Stephen Smalley wrote:
On Thu, 2004-08-26 at 05:37, Jeff Johnson wrote:
Malicious code from untrusted package problem not going to be solved by
rpm_script_t alone afaict either.
Right. We still need a mechanism for distinguishing among packages and
running scriptlets in different domains based on either some property of
the package (the authority that signed it) or some knowledge of the
admin (i.e. he specifies the desired scriptlet domain for all packages
obtained from a given repository in his yum.conf or similar).
My current thoughts are to pass to libselinux
a) the result (OK/NOKEY/UNTRUSTED/BAD) of the package header
signature verify.
b) the contained file manifest.
and have libselinux return
a) the file contexts to be applied.
b) the exec context to use for that package's scriptlets.
That info permits libselinux to have full control of what rpmlib
can/will do to
establish policy for packe files and scripts.
I can add the signature fingerprint id, but then libselinux and
/var/lib/rpm/Pubkeys
would have different conceptions of keyring, and (for better or worse)
rpmlib
is better positioned to decide what input is valid than libselinux is.

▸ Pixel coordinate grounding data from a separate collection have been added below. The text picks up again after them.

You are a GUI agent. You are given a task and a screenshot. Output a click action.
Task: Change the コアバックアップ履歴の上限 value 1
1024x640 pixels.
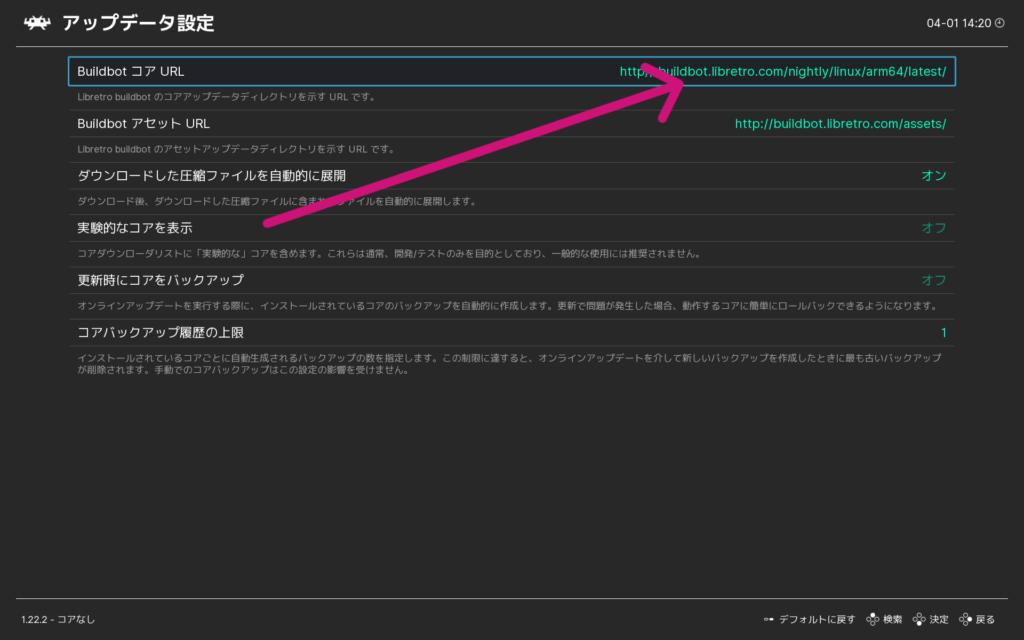(x=943, y=332)
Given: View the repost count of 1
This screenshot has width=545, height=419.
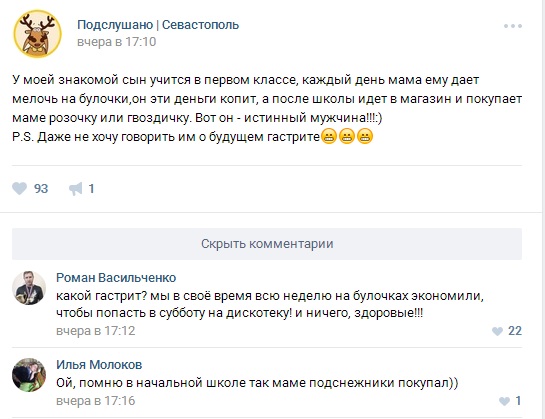Looking at the screenshot, I should (x=91, y=189).
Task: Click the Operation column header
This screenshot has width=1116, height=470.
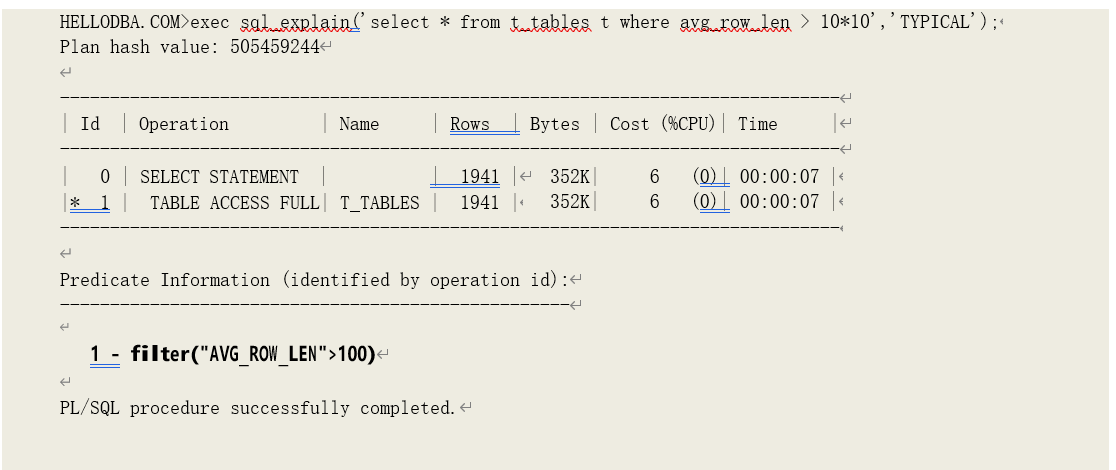Action: [x=184, y=124]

If necessary, I suppose I can pass signature/pubkey/blob if libselinux
wishes to do it's
own crypto. I suspect that I could even wire the call to libselinux with
a return
code so that libselinux could control whether rpm was permitted to read
any given
header.
Say when, not my call. Perhaps a week's work, another week to stabilize
on fc3 packaging.
Otherwise crypto is hard slow design, known.